SECTION 5.3. Instruments of Further Assurance. The
Issuer covenants that it will do, execute, acknowledge and
deliver or cause to be done, executed, acknowledged and
delivered, such indenture or indentures supplemental hereto and
such further acts, instruments and transfers as the Trustee may
reasonably require for the better assuring, transferring,
pledging, assigning and confirming unto the Trustee the Trust
Estate.
SECTION 5.4. Recordation and Other Instruments. The
Issuer and the Trustee covenant that they will cooperate with the
Company in causing this Indenture, the Refunding Agreement, such
security agreements, financing statements and all supplements
thereto and other instruments as may be required from time to
time to be kept, to be recorded and filed in such manner and in
such places as may be required by law in order to fully preserve
and protect the security of the holders and owners of the Bonds
and the rights of the Trustee hereunder, and to perfect the
security interest created by this Indenture.
SECTION 5.5. Inspection of Project Books. The Issuer
and the Trustee covenant and agree that all books and documents
in their possession relating to the Facilities and the revenues
derived from the Facilities shall be open to inspection at all
reasonable times by such accountants or other agencies as the
other party may from time to time designate and by the Company.

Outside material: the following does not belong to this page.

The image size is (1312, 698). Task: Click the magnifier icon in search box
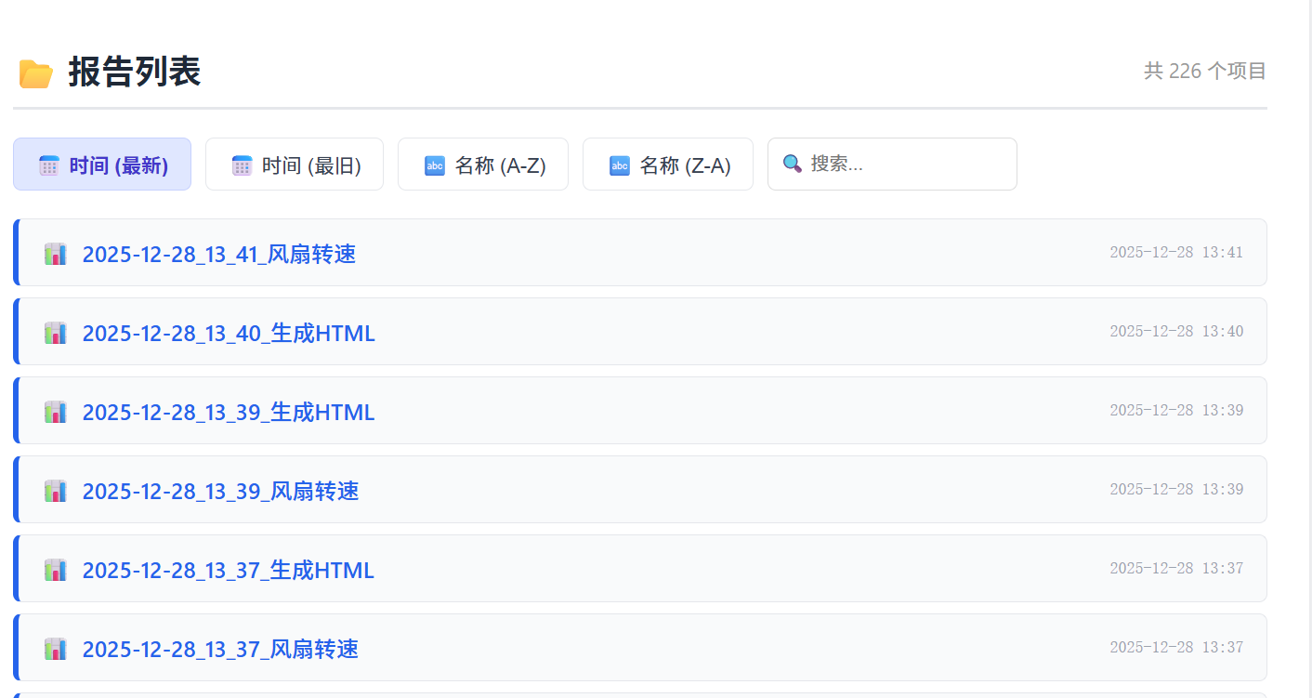pos(792,164)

SECTION 5.6. Rights Under Refunding Agreement. The
Refunding Agreement, a duly executed counterpart of which has
been filed with the Trustee, sets forth covenants and obligations
of the Issuer and the Company, including provisions that
subsequent to the issuance of Bonds and prior to their payment in
full or provision for payment thereof in accordance with the
provisions of the Refunding Agreement may not be effectively
amended, changed, modified, altered or terminated, or any
provision waived without the written consent of the Trustee, and
reference is hereby made to the same for a detailed statement of
said covenants and obligations of the Company thereunder, and the
Issuer agrees that the Trustee in its name or in the name of the
Issuer may enforce all rights of the Issuer and all obligations
of the Company under and pursuant to the Refunding Agreement, for
and on behalf of the bondholders, whether or not the Issuer is in
default hereunder.
SECTION 5.7. Prohibited Activities. The Issuer and
the Trustee covenant that neither of them shall take any action
or suffer or permit any action to be taken or condition to exist
which causes or may cause the interest payable on the Bonds to be
includable in gross income for purposes of federal income
taxation. Without limiting the generality of the foregoing, the
Issuer and the Trustee covenant that (a) the proceeds of the sale
of the Bonds, the earnings thereon, and any other moneys on
deposit in any fund or account maintained in respect of the Bonds
(whether such moneys were derived from the proceeds of the sale
of the Bonds or from other sources) will not be used in a manner
which would cause the Bonds to be treated as "arbitrage bonds"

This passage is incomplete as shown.